Personal information
- Born: 16 April 2001 (age 25) Kassel, Hesse, Germany
- Listed height: 1.85 m (6 ft 1 in)

Career information
- College: Old Dominion (2019–2020)
- Position: Power forward

= Marie Reichert =

German basketball player (born 2001)

Stella Marie Reichert (born 16 April 2001) is a German basketball player who plays as a power forward.

==Early life and career==
Reichert comes from a basketball family, her father and brother also played the sport. She played for CVJM Kassel and moved to BC Marburg in 2014. There she was promoted at the girls' basketball performance center. The 1.85 m wing and inside player was a member of the Bender Baskets Grünberg in the 2nd Bundesliga.

==College career==
For the 2019–20 season, Reichert moved to Old Dominion University in the US state of Virginia. She took part in 30 games and averaged 4.8 points per game. In the 2020–21 season, she did not take part in the season due to the COVID-19 pandemic,

==Professional career==
By February 2021, Reichert was a guest at the training sessions of the Bundesliga club BG 74 Göttingen and then in the 2021–22 season she was eligible to play for the Lower Saxony club. In 2022, Reichert joined the Bundesliga club Osnabrücker SC. In June 2024, she was announced as a new signing for the Italian first division team Faenza Basket.

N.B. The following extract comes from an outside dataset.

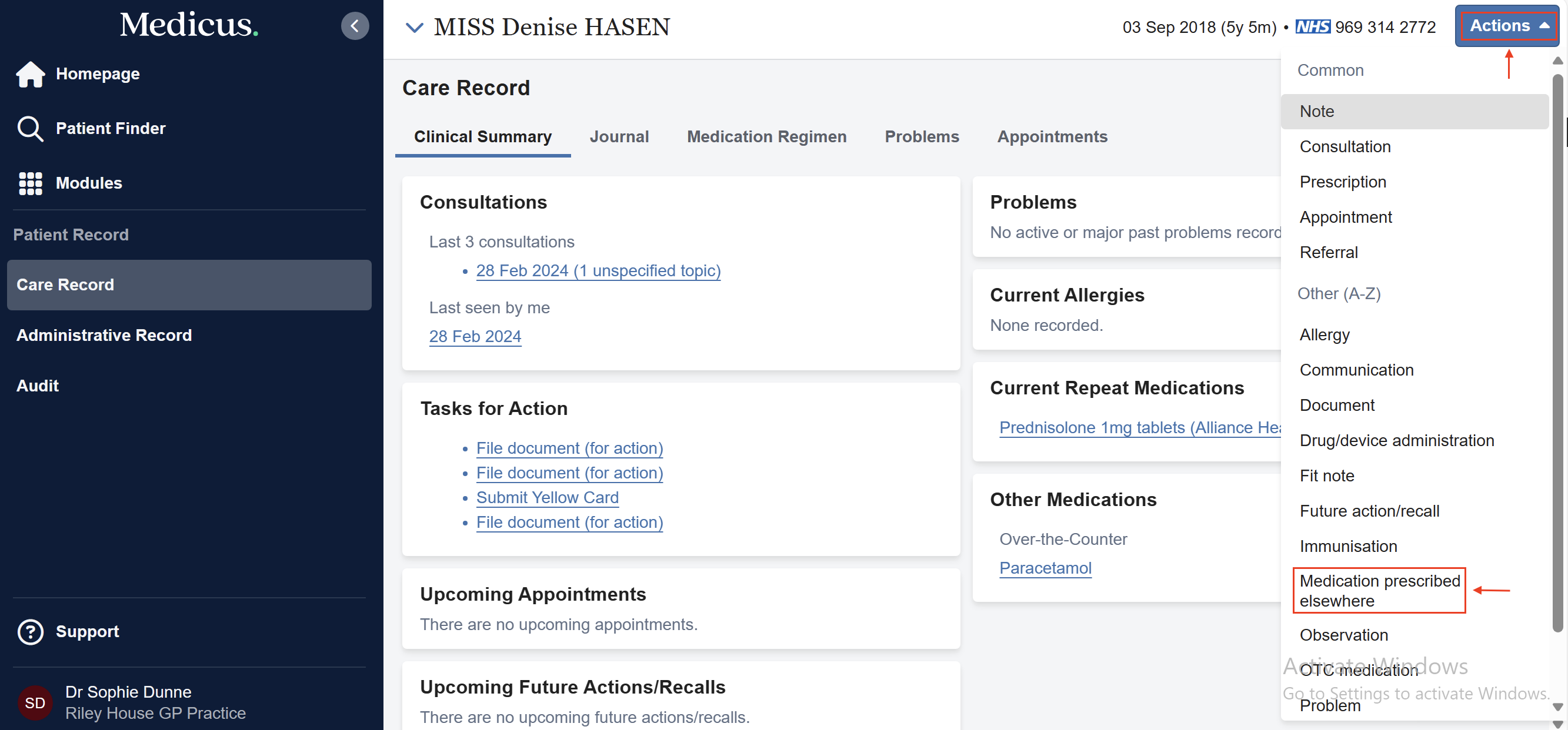The image size is (1568, 730).
Task: Select Fit note from Actions menu
Action: coord(1327,475)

For the 2025–26 season, Reichert moved to the Bundesliga club TK Hannover.

==National team career==
In 2017, Reichert took part in the U16 European Championship. In July 2019, she was part of the German squad that competed in the U19 World Cup in Thailand. In November 2021, she made her first appearance in an A international match.

Reichert also became a member of the German national 3x3 team and as such a participant in the 2024 Summer Olympics, which they won after winning the final against Spain 17–16.